Output only the lines that run from the line holding "Where should I click to: Go" to the end of the entries, both ends included, and skip the pictures.

[Excerpts from a dataset]
_____
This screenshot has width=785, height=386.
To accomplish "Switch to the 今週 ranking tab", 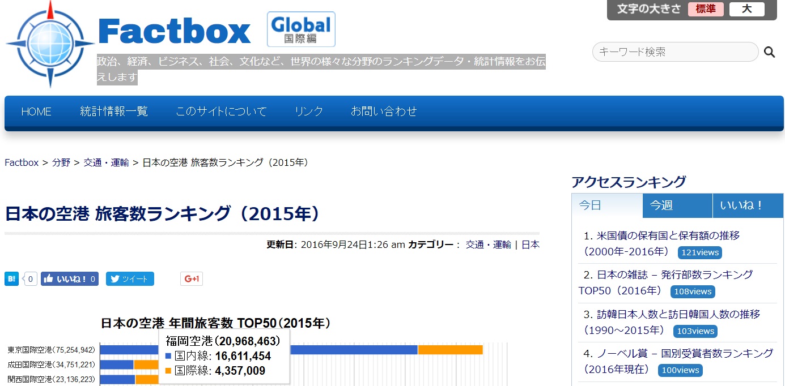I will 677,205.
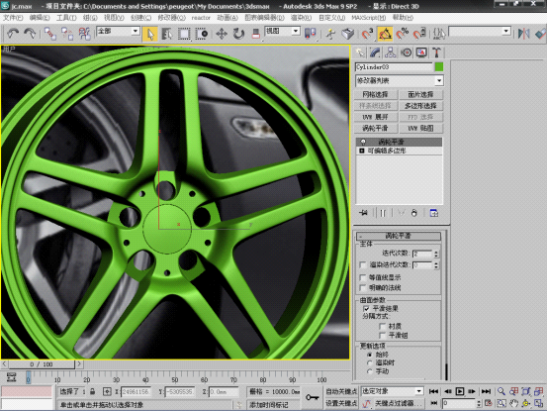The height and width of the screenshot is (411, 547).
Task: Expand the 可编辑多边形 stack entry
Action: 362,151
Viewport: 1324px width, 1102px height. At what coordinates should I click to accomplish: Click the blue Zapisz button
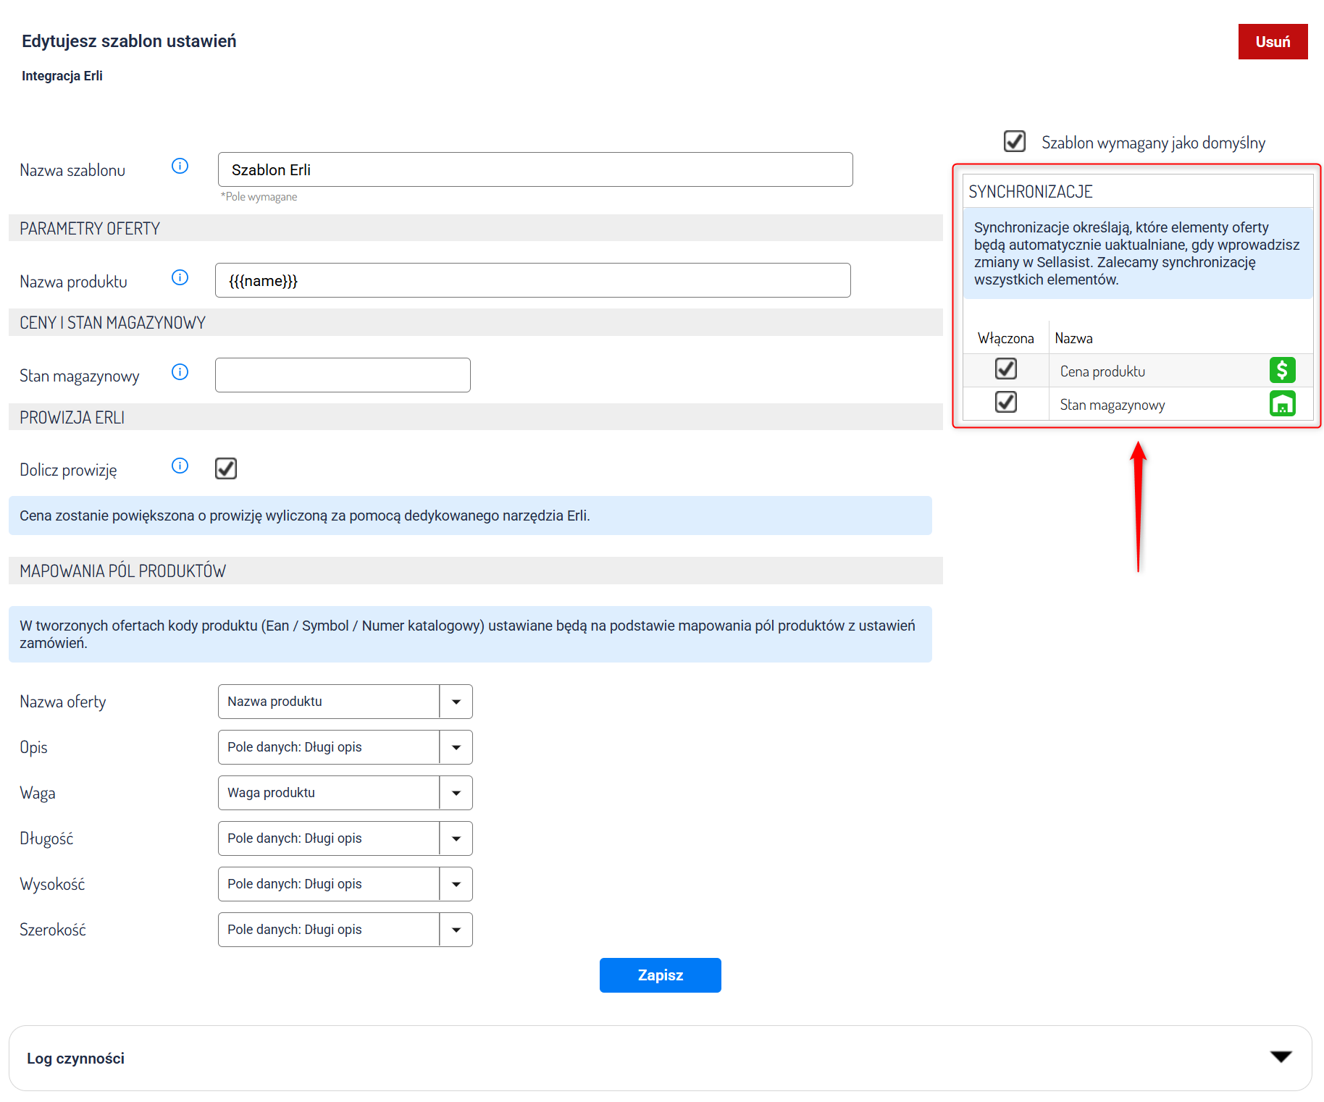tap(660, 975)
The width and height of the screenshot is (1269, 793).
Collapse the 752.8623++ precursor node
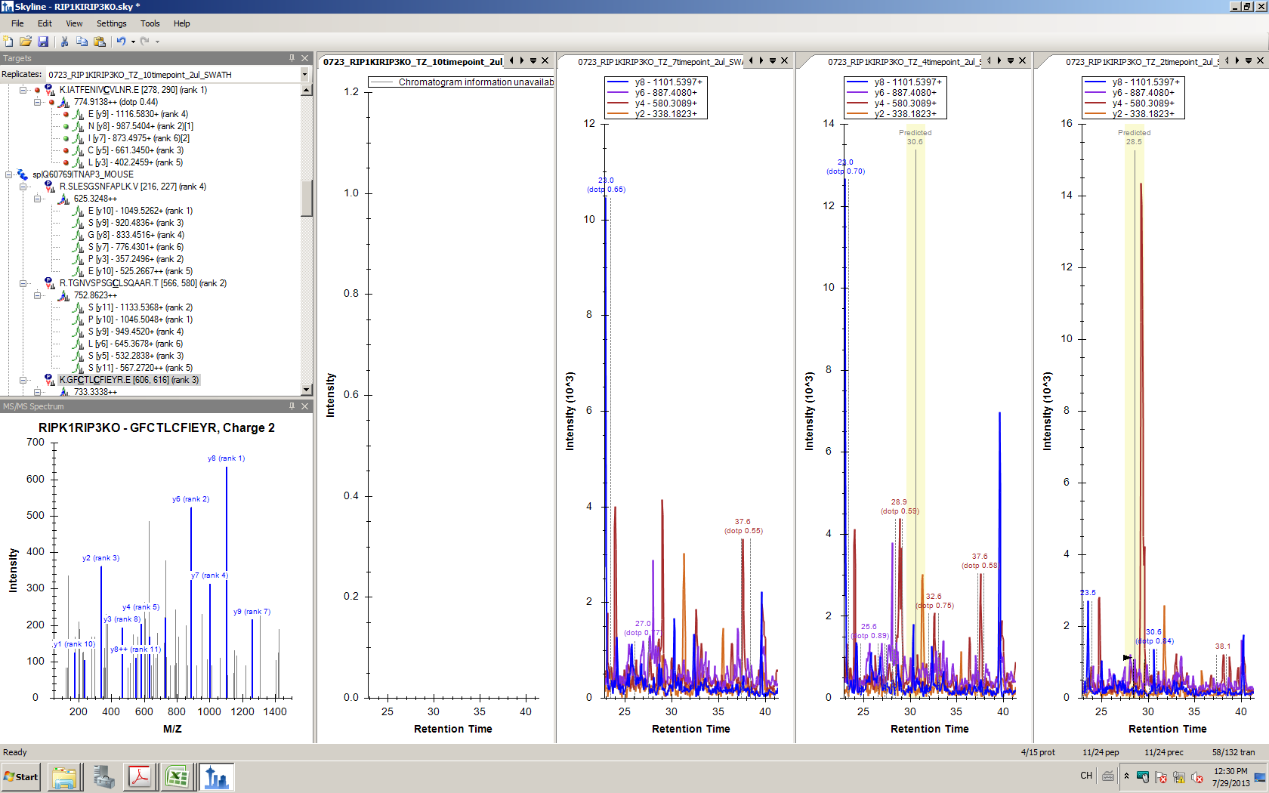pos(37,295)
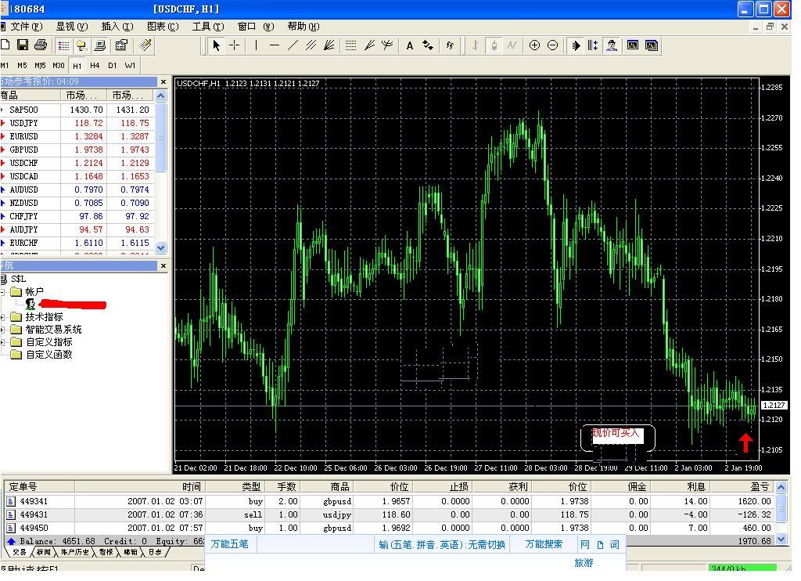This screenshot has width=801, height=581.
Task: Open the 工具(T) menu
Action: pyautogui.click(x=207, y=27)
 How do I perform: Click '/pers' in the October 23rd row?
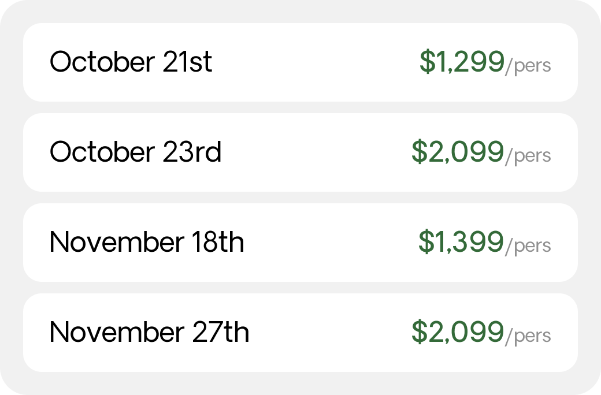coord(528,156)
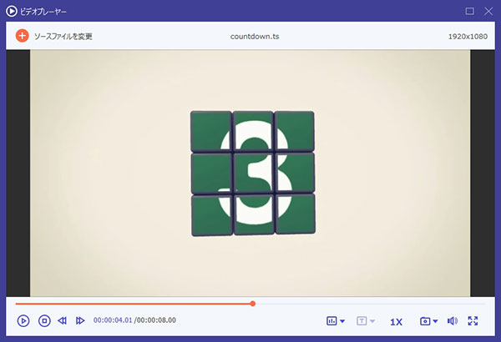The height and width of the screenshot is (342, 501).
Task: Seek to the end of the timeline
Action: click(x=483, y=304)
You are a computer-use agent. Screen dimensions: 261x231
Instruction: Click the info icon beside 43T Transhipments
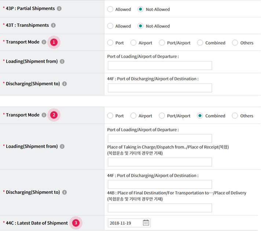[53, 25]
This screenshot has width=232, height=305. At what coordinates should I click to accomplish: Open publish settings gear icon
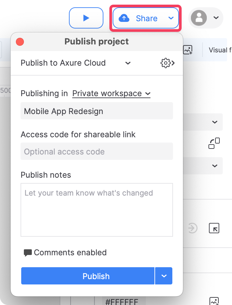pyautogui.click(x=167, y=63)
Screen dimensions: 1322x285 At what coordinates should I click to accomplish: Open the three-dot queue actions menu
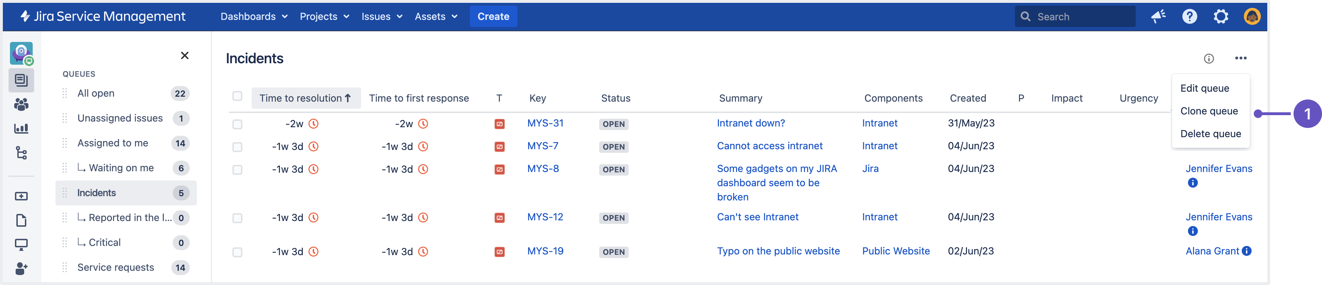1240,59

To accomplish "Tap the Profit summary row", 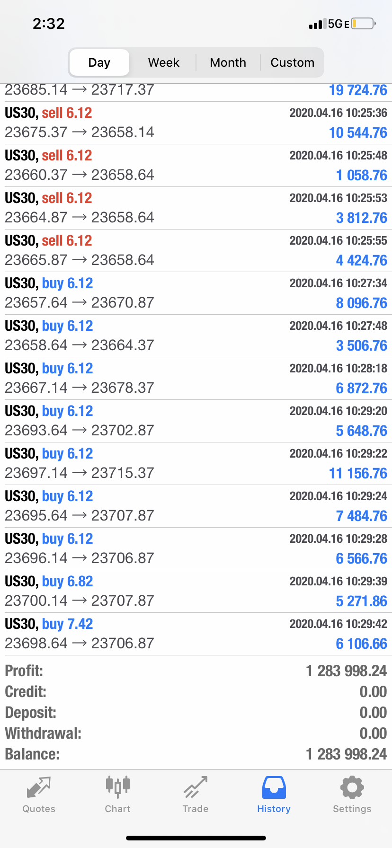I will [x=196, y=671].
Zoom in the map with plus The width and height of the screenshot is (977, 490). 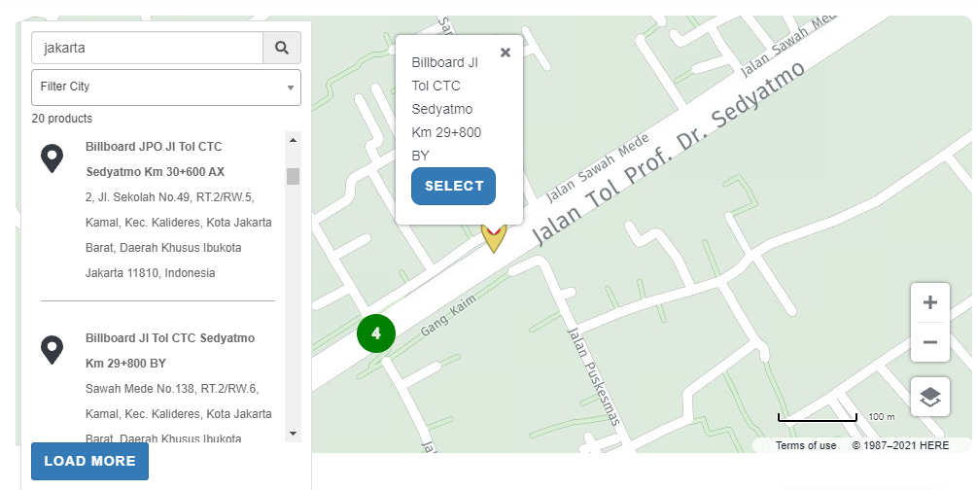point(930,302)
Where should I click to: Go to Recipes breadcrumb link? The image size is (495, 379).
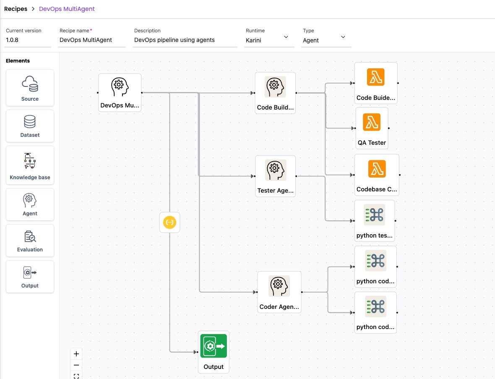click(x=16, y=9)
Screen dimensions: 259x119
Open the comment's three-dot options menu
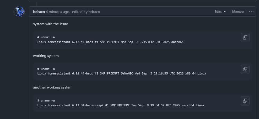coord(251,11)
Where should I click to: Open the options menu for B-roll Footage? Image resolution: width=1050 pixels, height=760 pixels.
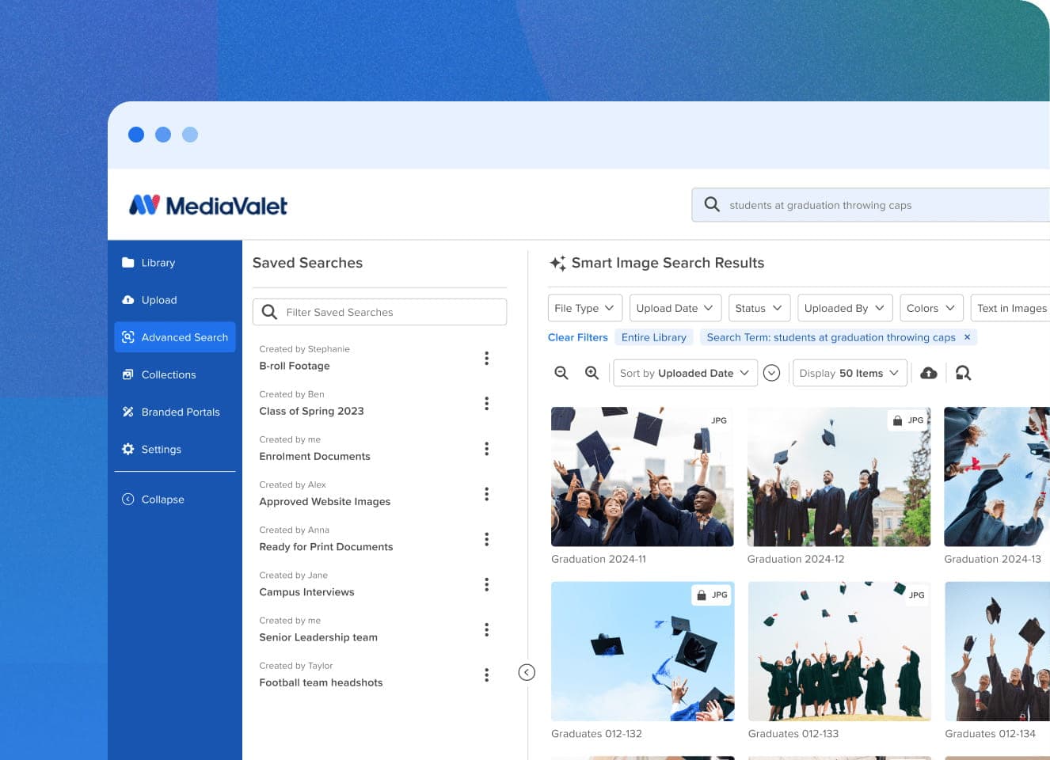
_____
● RESPONSE BELOW:
Where should I click to: Go to Recipes breadcrumb link? The image size is (495, 379).
click(x=16, y=9)
Screen dimensions: 259x119
Open the comment's three-dot options menu
coord(251,11)
Where should I click to: Open the options menu for B-roll Footage? Image resolution: width=1050 pixels, height=760 pixels.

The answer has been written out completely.